DP related to combination

1866. Number of Ways to Rearrange Sticks With K Sticks Visible

We can use DP to solve this problem, the basic idea is:

The first number is 1: If the first is 1, then we have one element qualify, the rest is k-1. If we subtract the rest element by 1 for each, it will reduce the problem in to 1 to n -1. Which is DP(n-1, k-1)
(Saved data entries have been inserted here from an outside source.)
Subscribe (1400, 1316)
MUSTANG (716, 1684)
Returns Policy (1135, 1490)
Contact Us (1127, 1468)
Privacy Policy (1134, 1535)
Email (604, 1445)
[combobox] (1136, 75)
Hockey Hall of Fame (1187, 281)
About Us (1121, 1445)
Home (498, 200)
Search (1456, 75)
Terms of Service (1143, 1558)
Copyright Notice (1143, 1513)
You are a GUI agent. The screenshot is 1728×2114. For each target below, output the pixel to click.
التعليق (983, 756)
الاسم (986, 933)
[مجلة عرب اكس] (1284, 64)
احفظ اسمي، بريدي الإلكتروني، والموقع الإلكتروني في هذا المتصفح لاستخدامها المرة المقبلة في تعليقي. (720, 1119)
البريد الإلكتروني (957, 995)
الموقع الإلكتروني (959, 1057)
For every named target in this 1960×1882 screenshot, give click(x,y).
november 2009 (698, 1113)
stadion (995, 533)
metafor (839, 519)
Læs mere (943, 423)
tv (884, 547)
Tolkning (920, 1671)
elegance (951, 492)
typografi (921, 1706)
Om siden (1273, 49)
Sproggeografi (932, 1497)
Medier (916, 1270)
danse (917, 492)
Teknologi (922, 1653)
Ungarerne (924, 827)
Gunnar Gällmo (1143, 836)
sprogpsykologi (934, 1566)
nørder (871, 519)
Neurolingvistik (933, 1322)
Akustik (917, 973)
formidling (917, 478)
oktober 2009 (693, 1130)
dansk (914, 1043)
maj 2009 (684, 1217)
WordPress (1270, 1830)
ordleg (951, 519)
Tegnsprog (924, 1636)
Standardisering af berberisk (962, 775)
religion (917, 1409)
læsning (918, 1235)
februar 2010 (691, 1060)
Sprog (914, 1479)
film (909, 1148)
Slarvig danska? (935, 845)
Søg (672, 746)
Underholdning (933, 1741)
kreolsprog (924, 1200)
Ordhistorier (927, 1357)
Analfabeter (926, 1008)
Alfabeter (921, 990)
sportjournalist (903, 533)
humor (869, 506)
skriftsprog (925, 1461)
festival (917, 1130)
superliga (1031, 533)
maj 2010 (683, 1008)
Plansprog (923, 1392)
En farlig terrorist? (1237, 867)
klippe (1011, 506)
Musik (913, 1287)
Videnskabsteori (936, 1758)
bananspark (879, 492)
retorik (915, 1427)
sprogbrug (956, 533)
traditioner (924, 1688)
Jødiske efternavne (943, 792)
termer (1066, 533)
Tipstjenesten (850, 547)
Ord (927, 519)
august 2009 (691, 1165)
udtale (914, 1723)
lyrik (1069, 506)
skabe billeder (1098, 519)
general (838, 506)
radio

The first number is not 1:

Then 1 will be less than all the element, we have n-1 way to put 1.

for example, 2 _3_

2 1 3

2 3 1

Code is here.

typedef long long LL;
int dp[1010][1010];
const long long MOD = 1e9 + 7;
class Solution {
public:
    long long f(int n, int k) {
        if(n < k || n<0 || k <0) return 0;
        if (n==0 && k ==0) return 1;
        if ( n == k) return 1;
        if (dp[n][k] != -1) return dp[n][k];
        long long ret;
        ret = f(n-1, k-1)+ f(n-1, k)*(LL)(n-1);
        ret %= MOD;
        return dp[n][k] = ret; 
    }
    int rearrangeSticks(int n, int k) {
        if (n == k) return 1;
        memset(dp, -1, sizeof dp);
        return int(f(n, k)%MOD);
    }
};

A similar problem is this one

Number of Monotonically Increasing Lists

Thanks for reading.